Today is our sixth in the series comprised of excerpts from Stegall’s book. The selections I am publishing (with permission) provide a balanced cross section of issues related to the Gospel.

Apologetic Aid or Spiritual Alp?

The rationale that stands behind the crossless claim to always present the person and work of the Savior in evangelism is seen to be illogical on another count. Oftentimes crossless proponents express sentiments that appear to contradict their claim to value the preaching of the cross. In personal correspondence with one teacher of the crossless view I was reproved for suggesting that our evangelism is more effective when starting with a presentation of the person and work of the Savior, rather than the promise of eternal life, since His person and work form the very basis for possessing eternal life. After stipulating that a lost person must believe in the Savior’s deity for eternal life, I was told that according to my evangelistic approach, the “poor soul” who heard my gospel would end up being “subjected to a course on Christology” before he could be saved. This claim was made despite the fact that John begins his Gospel with an unequivocal declaration of Christ’s deity (John 1:1) and a prologue that is among the most highly Christological portions in the entire Word of God (John 1:1-18). But such sentiments clearly reveal the perspective of some crossless proponents that the doctrines of Christ’s person and work are actually more of an obstacle than an aid to receiving eternal life.

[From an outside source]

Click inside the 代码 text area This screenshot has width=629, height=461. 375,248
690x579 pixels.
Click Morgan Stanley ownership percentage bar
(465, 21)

This inconsistency in the crossless position is reflected in an article that appeared in the G.E.S. publication, Grace in Focus, which was written by a man who does mountain climbing as a hobby. In the article titled, “Alp upon Alp,” the writer compared the experience of a lost person who is presented with the requirement to believe in Christ’s person and work to the discouragement that a mountain climber faces at the prospect of having to scale a series of mountain peaks. He writes:
I’ve many times experienced the heartache of Alp upon Alp. Just when I think I’m cresting the summit ridge and I’ve reached my goal, my heart sinks to see another difficult ridge (or two!) remaining to ascend before reaching the top. Tragically, thoughtless evangelism can also place Alps between people inquiring after Jesus Christ and the goal of eternal life. When someone draws near to Christ and wants to know what he must do to be saved, some presentations require agreement with long lists of Biblical truths along the way as a necessary precondition for attaining to that life. But these Alps, thrown up no doubt with good intentions, may instead have the effect of prohibiting all but the hardiest seeker from ever believing Jesus’ promise.1
In spite of the continual refrain coming from crossless gospel proponents that they always present the cross and resurrection in their evangelism, sentiments such as the previous one stand directly opposed to that claim. Why should we present the person and work of Christ if it has a deflating and defeating effect upon the lost that actually discourages them from receiving the promise of eternal life? How can the cross-work of Christ really play a “vital role”2 in evangelism and be the “greatest apologetic”3 for believing that Christ guarantees eternal life when in fact it is viewed as an obstacle to obtaining that goal? With reasoning like this, it is not too surprising to discover that sometimes the importance of Christ’s person and work are diminished by crossless proponents when they evangelize the lost. This is done so that the unbeliever, ostensibly, may accept more readily the promise of eternal life. Thus, the same writer goes on to propose a “promise-only” gospel in the place of the doctrinal “Alps” of Christ’s deity, humanity, substitutionary death, and bodily resurrection that stand between the unbeliever and eternal life:
Likewise, for eternal life, Christ need be known only as its Giver, no matter how that conviction arises, no matter how ignorant the believer may be of the underpinnings of the promise, and no matter even if he may hold to errors about Christ at the same time. The only Alp that stands before any person hungry for eternal life is the persuasion that Jesus’ promise of it is true.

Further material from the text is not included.